Lyophilized SLN of Cinnacalcet HCl: BBD enabled optimization, characterization and pharmacokinetic study.

The objective of the present research is to formulate solid lipid nanoparticles (SLN) of CH to improve its oral bioavailability. Cinnacalcet hydrochloride (CH) exhibits poor oral bioavailability of 20 to 25% because of low aqueous solubility and first pass metabolism. The SLN formulations were optimized using Box-Behnken Design. SLN formulation was prepared using hot homogenization technique followed by ultra-sonication and evaluated.
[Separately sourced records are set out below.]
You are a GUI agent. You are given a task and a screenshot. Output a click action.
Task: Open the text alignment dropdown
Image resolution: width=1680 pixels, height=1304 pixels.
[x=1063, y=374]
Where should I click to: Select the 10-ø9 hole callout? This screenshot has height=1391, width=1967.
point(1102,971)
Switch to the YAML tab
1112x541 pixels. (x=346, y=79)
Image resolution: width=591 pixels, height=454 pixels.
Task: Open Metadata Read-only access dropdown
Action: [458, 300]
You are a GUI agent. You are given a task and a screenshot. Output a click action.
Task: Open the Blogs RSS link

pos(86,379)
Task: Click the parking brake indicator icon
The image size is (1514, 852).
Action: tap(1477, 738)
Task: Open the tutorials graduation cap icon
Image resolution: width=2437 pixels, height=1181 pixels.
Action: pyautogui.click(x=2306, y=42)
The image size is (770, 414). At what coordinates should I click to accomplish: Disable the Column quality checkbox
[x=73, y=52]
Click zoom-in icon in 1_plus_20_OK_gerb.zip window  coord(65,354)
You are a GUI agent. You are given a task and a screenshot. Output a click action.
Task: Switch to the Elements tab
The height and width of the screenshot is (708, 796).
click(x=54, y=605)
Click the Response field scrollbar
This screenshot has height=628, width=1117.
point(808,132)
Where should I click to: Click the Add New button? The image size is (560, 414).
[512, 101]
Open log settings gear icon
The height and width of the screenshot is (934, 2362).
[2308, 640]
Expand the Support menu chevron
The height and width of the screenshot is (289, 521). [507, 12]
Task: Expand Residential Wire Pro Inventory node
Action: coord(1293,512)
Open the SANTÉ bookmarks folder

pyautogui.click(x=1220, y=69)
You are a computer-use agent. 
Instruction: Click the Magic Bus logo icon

The optimized SLN formulation was lyophilized to improve the stability of the formulation further. Compritol 888 ATO (COM), Soya lecithin (SL) and poloxamer 188 (POL) were selected as lipid, surfactant and co-surfactant respectively. For optimistaion, the desirable goal was fixed for variour responses entrapment efficiency (EE), particle size (PS) and (time taken for diffusion of 85% drug) T85%. The optimized single dose of SLN obtained using BBD consisting of 30 mg of CH, 100 mg of COM, 150 mg of SL and 0.1% w/v of POL. The pharmacokinetic study revealed that optimized SLN and lyophilized SLN were found to increase the oral bioavailability nearly two times compared to an aqueous suspension of pure drug. Thus lyophilized SLN formulation explicated the potential of lipid-based nanoparticles as a potential carrier in improving the oral delivery and stability of CH.